The long-range goal of this research is to develop an enzyme replacement therapy (ERT) technology for genetic metabolic diseases that is effective in mitigating the problem of immune sensitization that has hindered previous ERT technologies. ERT drugs have been approved for treating almost a dozen lysosomal diseases (LDs), however, the induction of patient anti-ERT antibodies has emerged as a significant limitation for some of these drugs reducing their effectiveness. Because early/infantile-onset forms of LDs comprise the most severe mutations, the development of immune sensitization is more prevalent in younger patients. These children often show dramatic life-saving improvements upon treatment onset, however, progress may stop and quickly decline if these patients develop neutralizing antibodies to the ERT drug. Most current ERTs for LDs exploit the Mannose-6-Phospate (M6P) receptor for uptake into disease cells and the predominant class of anti-ERT antibodies interfere with this uptake process. However, the technology developed by BioStrategies LC uses an alternative plant RTB lectin-based mechanism for ERT cell uptake. Using the Hurler MPS I model we have shown in both MPS I lysosomal disease cell cultures and subsequent short-term in vivo mouse Phase I SBIR studies of IDUA:RTB that active enzyme is successfully delivered by RTB in the presence of neutralizing antibodies against mammalian cell derived IDUA (mcd-IDUA). Based on these promising preliminary results, our goal in this SBIR Phase II follow-on project is to demonstrate bio-distribution and long-term therapeutic effectiveness of RTB delivered ERT in Hurler mice at the high level of rigor that would support FDA approval to begin IND clinical trials.

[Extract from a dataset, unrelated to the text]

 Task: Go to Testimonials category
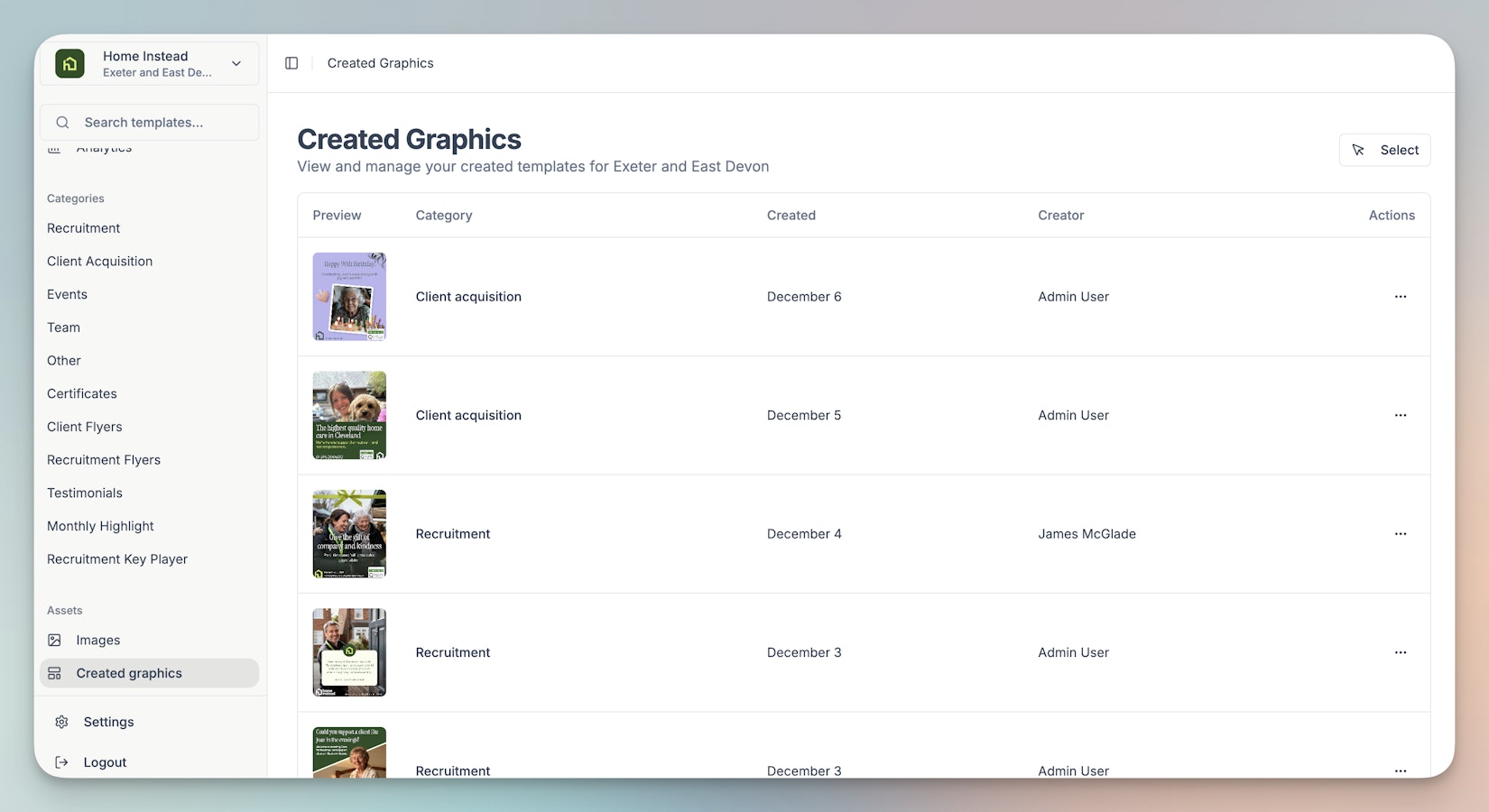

Specific aims of this Phase II project are to: 1) Assess short-term biodistribution and pharmacodynamics comparing our IDUA:RTB drug to the mcd-IDUA drug in immune-sensitized Hurler mice, and 2) Evaluate effects of anti-drug antibodies following long-term administration of the IDUA-RTB verses mcd-IDUA drugs. Success in these experiments would lay the foundation for further preclinical research leading to a successful IND application to FDA to initiate clinical trials in immune compromised Hurler patients. Our broader long-term goal is to develop this new ERT delivery system for treating immune-sensitized patients for other lysosomal and metabolic diseases.
The family of human genetic diseases represented by Hurlers Syndrome and other rare lysosomal disorders include some of the most devastating human afflictions known and the most costly to patients, their families, and the public health system. Although ERT drugs have been revolutionary in delivery treatments for these diseases, they have been prone to significant drawbacks including the development of immune sensitivity in patients after periods of treatments. This project addresses the need for delivering enzyme replacement therapeutics (ERT) drugs to patients by a new mechanism that significantly reduces or bypasses the immune sensitivity roadblock seen in current ERT drugs. The innovative RTB-ERT drug delivery technology developed in this project would further the US national goal of reducing genetic metabolic diseases and the suffering and costs associated with these diseases.